Unnamed: 0,model,f1_train,f1_test,diff
0,GridSearchCV(estimator=Pipeline(steps=[('cvec'...,0.677607,0.60021,0.077397
1,GridSearchCV(estimator=Pipeline(steps=[('tvec'...,0.68373,0.619879,0.063851
2,GridSearchCV(estimator=Pipeline(steps=[('cvec'...,0.666589,0.60246,0.064128
3,GridSearchCV(estimator=Pipeline(steps=[('tvec'...,0.694355,0.631174,0.063181


All models are overfitting which need to tune hyperparameter. <br>
All models can't significant beat baseline score. <br>
From my assumption that because the documets have no pattern which who are agreeableness use the words different from who are not agreeableness.

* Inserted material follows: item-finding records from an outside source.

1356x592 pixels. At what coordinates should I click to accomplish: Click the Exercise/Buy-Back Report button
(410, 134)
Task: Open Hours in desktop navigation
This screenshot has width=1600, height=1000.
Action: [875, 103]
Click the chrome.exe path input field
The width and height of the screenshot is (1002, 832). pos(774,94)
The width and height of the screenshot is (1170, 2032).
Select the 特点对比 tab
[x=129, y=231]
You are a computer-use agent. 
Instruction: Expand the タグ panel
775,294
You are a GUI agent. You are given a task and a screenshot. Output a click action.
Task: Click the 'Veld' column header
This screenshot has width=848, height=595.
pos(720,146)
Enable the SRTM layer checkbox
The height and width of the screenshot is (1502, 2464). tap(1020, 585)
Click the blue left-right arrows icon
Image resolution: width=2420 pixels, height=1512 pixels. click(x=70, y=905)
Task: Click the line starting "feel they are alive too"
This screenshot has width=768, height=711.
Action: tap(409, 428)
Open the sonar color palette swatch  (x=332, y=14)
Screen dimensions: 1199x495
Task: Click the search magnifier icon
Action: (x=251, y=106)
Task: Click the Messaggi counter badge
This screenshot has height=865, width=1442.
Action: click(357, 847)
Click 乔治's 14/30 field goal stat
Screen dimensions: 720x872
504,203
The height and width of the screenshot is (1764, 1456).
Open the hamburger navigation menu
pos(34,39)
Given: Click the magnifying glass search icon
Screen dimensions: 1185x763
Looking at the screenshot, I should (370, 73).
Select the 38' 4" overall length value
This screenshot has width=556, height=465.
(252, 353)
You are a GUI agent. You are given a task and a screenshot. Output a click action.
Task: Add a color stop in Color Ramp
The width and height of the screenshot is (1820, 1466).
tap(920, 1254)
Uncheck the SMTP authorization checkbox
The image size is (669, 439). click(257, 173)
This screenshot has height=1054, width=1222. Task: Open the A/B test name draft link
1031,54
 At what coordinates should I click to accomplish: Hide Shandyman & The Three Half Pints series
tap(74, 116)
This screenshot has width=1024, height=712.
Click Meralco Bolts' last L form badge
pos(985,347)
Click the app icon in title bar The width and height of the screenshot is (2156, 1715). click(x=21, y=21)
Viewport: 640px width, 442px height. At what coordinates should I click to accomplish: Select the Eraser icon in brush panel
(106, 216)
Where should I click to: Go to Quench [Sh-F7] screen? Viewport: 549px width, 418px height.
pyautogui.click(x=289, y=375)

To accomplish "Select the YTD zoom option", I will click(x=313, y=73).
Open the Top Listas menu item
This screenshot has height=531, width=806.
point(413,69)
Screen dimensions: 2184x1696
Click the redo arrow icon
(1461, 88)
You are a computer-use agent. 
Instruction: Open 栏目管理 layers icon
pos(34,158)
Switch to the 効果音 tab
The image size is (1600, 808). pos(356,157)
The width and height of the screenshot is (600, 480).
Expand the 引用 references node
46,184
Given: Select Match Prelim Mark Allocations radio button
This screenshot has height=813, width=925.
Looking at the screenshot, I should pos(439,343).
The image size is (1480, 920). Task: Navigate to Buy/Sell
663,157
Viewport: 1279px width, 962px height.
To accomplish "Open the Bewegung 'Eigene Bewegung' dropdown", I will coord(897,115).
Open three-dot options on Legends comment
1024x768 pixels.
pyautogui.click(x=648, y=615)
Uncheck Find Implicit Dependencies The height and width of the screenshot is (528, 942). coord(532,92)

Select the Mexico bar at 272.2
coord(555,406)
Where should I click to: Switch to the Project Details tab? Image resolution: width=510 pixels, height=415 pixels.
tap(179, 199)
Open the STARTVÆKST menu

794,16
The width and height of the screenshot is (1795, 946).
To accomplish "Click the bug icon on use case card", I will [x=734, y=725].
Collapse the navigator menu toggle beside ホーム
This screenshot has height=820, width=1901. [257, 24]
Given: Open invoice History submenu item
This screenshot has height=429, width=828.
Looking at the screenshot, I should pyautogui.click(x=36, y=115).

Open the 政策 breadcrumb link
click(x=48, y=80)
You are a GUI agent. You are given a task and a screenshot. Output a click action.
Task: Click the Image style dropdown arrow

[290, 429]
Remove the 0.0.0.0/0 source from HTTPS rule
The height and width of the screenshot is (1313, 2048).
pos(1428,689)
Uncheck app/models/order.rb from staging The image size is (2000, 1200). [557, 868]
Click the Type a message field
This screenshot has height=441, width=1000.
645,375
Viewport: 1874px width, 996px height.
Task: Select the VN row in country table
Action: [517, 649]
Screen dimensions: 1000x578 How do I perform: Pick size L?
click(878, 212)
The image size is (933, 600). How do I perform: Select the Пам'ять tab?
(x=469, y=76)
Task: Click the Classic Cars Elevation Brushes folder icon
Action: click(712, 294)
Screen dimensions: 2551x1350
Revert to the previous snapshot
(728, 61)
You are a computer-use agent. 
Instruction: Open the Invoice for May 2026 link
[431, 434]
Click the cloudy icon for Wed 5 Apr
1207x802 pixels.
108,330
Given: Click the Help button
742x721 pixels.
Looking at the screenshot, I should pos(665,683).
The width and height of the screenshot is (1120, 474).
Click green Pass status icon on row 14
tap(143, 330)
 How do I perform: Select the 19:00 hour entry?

**16. Even though we didn't explore the full extent of Cambridge Analytica's modeling, based on what we did here, how effective was their approach at using Facebook data to model agreeableness?**

If use only words(Status) to predict who are agreeableness base on this data I think it not effective to predict who are agreaableness because the words have no pattern to detect who are agreeableness or not.